Let's read this Parquet file into a Spark DataFrame to verify that it's compatible with another framework. Spark loves Parquet files ;)
Read into Spark DataFrame
You can download Spark to run this code on your local machine if you'd like.
The Parquet file was ouputted to /Users/powers/Documents/code/my_apps/parquet-go-example/tmp/shoes.parquet
on my machine.
cd
into the downloaded Spark directory (e.g. cd ~/spark-2.4.0-bin-hadoop2.7/bin/
) and then run ./spark-shell
to start the Spark console.
Let's read the Parquet file into a Spark DataFrame:
val path = "/Users/powers/Documents/code/my_apps/parquet-go-example/tmp/shoes.parquet"

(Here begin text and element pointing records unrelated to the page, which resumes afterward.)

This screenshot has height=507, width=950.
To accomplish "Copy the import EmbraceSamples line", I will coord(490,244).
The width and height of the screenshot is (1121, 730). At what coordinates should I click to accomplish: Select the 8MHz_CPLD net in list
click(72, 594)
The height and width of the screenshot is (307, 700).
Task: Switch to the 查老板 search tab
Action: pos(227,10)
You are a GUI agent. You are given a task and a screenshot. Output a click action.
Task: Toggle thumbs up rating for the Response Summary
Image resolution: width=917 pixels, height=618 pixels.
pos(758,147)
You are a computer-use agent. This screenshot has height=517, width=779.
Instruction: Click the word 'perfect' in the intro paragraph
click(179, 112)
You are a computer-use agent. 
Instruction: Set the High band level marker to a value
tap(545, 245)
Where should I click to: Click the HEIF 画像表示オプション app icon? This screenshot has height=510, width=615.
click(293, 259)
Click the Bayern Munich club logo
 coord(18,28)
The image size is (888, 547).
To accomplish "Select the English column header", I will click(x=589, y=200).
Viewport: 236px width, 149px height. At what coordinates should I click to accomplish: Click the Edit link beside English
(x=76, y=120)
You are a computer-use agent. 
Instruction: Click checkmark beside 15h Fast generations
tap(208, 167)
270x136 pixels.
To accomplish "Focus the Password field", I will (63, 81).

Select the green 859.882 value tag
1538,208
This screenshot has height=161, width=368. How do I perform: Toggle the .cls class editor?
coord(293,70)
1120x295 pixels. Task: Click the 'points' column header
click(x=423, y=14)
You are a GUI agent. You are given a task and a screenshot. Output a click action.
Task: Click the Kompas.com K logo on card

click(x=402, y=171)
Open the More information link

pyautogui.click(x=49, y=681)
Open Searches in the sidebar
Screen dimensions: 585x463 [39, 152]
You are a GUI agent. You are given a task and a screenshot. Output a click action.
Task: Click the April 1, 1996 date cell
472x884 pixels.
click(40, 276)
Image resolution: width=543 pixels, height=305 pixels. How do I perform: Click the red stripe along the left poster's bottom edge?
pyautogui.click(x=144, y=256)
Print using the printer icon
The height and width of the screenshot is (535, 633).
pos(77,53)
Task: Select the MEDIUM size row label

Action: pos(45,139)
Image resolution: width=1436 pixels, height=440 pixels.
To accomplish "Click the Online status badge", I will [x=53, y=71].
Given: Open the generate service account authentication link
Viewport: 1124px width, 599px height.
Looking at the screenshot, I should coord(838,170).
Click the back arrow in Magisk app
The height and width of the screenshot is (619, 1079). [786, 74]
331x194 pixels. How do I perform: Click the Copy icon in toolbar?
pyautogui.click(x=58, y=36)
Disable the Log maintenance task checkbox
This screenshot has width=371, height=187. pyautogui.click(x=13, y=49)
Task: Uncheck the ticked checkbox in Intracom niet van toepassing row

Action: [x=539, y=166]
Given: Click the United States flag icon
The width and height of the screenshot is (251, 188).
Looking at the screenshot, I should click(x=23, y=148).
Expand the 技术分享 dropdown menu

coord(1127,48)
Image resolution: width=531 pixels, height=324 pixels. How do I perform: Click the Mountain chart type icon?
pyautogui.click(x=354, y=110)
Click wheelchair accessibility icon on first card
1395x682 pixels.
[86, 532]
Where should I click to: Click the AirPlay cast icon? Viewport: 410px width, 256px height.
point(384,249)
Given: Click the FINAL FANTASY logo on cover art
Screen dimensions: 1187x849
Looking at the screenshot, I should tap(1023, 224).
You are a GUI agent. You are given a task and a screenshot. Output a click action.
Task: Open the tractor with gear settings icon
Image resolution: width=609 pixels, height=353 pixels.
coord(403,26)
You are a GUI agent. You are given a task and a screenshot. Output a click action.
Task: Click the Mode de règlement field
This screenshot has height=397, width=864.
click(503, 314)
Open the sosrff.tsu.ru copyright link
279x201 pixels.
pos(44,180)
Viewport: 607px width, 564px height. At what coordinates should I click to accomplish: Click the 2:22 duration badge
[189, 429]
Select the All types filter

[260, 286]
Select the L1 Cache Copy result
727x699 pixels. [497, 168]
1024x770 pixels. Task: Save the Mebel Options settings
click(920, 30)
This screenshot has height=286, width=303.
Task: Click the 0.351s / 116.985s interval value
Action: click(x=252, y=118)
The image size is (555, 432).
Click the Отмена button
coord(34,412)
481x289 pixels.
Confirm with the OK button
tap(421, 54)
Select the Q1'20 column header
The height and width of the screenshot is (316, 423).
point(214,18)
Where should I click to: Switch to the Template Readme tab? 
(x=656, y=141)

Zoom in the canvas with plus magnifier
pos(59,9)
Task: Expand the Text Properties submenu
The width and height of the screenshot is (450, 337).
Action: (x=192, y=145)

val df = spark.read.parquet(path)
Run the show()
method to inspect the DataFrame contents:
df.show()
+-----------+------------+
| shoe_brand| shoe_name|
+-----------+------------+
| nike| air_griffey|
| fila|grant_hill_2|
|steph_curry| curry7|
+-----------+------------+
Run the printSchema()
method to view the DataFrame schema.
df.printSchema()
root
|-- shoe_brand: string (nullable = true)
|-- shoe_name: string (nullable = true)
You can use Go to build a Parquet data lake and then do further data analytics with Spark. Parquet is the perfect pass off between Go and Spark!
Reading into a Go DataFrame
qframe seems to be the most promising Go DataFrame library.
It doesn't support Parquet yet, but hopefully we can get a qframe.ReadParquet
method added ;)
Next steps
We need to create more examples and demonstrate that parquet-go can also write out other column types like integers.
Go is a great language for ETL. Parquet support makes it even better!